“We learn through the eye and not the noggin.” – Will Rogers, The Will Rogers Book, June 1933, p. 121.
Our eyes are our avenue for interacting with the world around us. If our eyes aren’t functioning properly, how we fit into the world may change. As many as 50,000 Americans lose their sight each year, most as a result of treatable or preventable eye diseases.
Keeping Your Eyes in Shape
According to the National Eye Institute, many eye diseases are easy to treat if they’re detected early. The best way to ensure early detection is a yearly comprehensive dilated eye exam.

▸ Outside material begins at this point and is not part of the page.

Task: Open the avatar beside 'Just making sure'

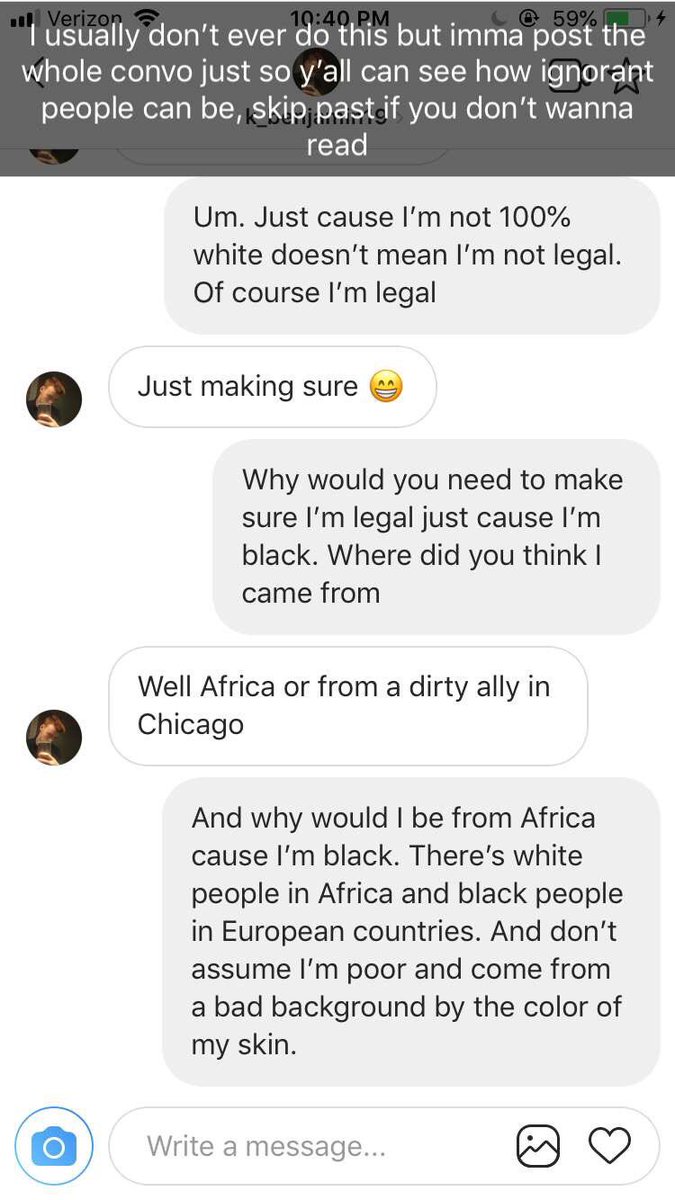Action: [53, 398]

There are also simple, common sense steps we can all take to keep our eyes in shape.
- Maintain your good health. Certain factors may increase your risk of some eye diseases. Family history, overweight or obesity, high blood pressure, or diabetes all place us at higher risk of eye problems. If you suffer any of these conditions, managing it properly can literally save your eyesight.

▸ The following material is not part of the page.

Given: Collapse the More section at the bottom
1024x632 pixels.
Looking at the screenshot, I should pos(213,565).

- Cover up. Minimize your exposure to ultraviolet (UV) light outdoors by wearing sunglasses and donning a hat. Long-term exposure to UV light may contribute to cataracts.
- Wear safety eye gear in your workplace. Work-related eye injuries account for sixty percent of all work injuries.

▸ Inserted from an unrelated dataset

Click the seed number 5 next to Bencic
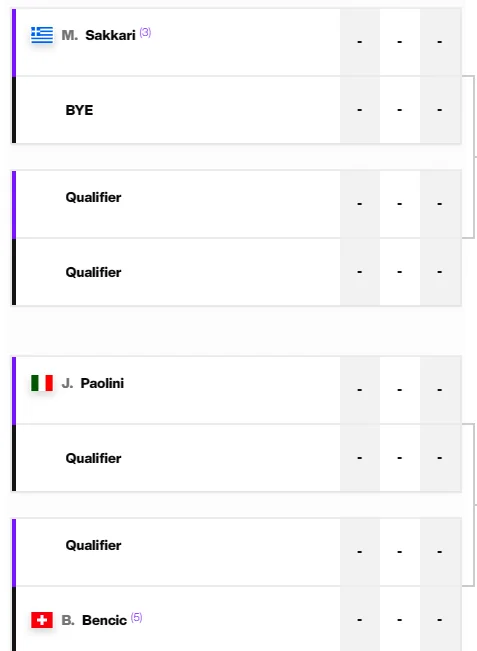This screenshot has width=477, height=651. 137,617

- Quit smoking. Smoking is bad for the entire body, but it is especially damaging to the small blood vessels that supply nutrients and oxygen to your eyes.
- Follow a healthy diet and regular exercise routine. Eating a diet rich in whole grains, fresh fruits, and vegetables while following a regular exercise routine can help keep your eyes, blood vessels, and your body in good shape.
- Protect your eyes at home. Avoid home injuries by wearing eye protection whenever you’re working with power tools or chemicals.
- Give your eyes a break. When you’re working in front of a computer screen all day, you’ll want to take regular breaks.
- Light up your world. Make certain you have the amount of lighting needed to safely illuminate all the areas of your work space. Bright lights or lights too low can cause eyestrain. Be sure to position your lights correctly when reading or working at your computer.
It Doesn’t Take Much
Often, it’s the small things that bring the biggest reward. Even small shifts in behavior can help keep your eyes healthy well into your senior years. Common ailments, such as macular degeneration, cataracts, and glaucoma don’t have to plague us later in life. Clear vision is worth the small adjustments in our habits.